Selected extract -
..............................

Here are a bunch of little bites to satisfy your hunger for movie culture:

In honor of the NBA finals, here’s a supercut of the best basketball dunks in movies:

This Jurassic Park print by Rich Kelly is part of Mondo’s “When Dinosaurs Ruled the Earth” exhibit. See more at Business Insider.

See what San Andreas looks like without special effects:

Now watch what San Andreas gets right about West Coast fears of “The Big One”:

Velma and Scooby-Doo try to hurt their competition in this fun Ghostbusters art. See other vehicle-based mash-ups at Geek Tyrant.

Speaking of movie vehicle mash-ups, here’s your latest Mad Max: Fury Road parody, mixed with Cars, which should be called Mad Mater: Fury Road (via Pixel Faker):

Cosplay of the Day: Dogs as Minions is a thing. See more on Twitter via Jordan Zakarin here and here.

..............................

Recorded data -
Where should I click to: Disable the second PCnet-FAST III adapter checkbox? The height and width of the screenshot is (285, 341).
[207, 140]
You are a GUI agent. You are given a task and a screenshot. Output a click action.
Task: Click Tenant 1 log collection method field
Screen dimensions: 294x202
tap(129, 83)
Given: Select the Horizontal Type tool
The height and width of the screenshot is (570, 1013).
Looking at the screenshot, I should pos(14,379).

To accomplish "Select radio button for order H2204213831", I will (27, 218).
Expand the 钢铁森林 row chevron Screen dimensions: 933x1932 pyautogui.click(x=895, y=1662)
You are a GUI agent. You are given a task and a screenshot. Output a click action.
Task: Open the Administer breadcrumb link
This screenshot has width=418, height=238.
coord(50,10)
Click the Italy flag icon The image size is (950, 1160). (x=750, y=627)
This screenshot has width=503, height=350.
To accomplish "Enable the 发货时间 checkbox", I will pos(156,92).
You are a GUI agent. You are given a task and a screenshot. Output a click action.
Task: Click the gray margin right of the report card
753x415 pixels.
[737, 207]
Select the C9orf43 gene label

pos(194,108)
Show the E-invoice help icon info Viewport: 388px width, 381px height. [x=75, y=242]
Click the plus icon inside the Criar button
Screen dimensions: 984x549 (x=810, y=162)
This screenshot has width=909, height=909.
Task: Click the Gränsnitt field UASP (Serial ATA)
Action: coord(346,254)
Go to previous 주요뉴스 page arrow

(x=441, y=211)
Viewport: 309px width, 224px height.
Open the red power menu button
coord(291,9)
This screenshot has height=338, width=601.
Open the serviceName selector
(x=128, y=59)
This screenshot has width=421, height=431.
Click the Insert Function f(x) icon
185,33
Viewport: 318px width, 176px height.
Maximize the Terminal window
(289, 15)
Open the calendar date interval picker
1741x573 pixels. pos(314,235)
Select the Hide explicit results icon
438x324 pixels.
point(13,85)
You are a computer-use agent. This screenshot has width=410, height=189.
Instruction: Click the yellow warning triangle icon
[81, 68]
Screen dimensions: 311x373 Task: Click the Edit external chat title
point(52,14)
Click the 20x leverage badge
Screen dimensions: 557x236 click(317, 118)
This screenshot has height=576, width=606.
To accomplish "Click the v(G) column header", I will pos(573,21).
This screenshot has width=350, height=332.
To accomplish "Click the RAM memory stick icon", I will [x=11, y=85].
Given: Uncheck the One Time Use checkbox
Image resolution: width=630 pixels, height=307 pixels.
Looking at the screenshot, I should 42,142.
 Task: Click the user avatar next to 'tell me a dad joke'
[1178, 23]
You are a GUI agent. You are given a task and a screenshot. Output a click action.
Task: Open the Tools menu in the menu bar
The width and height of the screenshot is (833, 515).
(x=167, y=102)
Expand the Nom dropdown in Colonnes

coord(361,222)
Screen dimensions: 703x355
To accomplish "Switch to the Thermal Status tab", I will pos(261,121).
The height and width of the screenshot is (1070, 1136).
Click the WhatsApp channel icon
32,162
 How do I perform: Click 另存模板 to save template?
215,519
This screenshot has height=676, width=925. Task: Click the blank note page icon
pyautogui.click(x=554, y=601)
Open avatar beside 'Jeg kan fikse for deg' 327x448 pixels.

..............................

Task instructions -
A – According to the movie-culture roundup, what should the parody mixing Mad Max: Fury Road with Cars be called?
B – Sum up the movie-culture roundup in two sentences.

Task-by-task solutions -
A – Mad Mater: Fury Road.

B – The roundup gathers small movie-culture items, including a supercut of the best basketball dunks in movies for the NBA finals, a Jurassic Park print by Rich Kelly from Mondo's "When Dinosaurs Ruled the Earth" exhibit, and a look at San Andreas both without special effects and in light of West Coast fears of "The Big One." It also points to Ghostbusters art featuring Velma and Scooby-Doo, a Mad Max: Fury Road parody mixed with Cars, and cosplay of dogs dressed as Minions.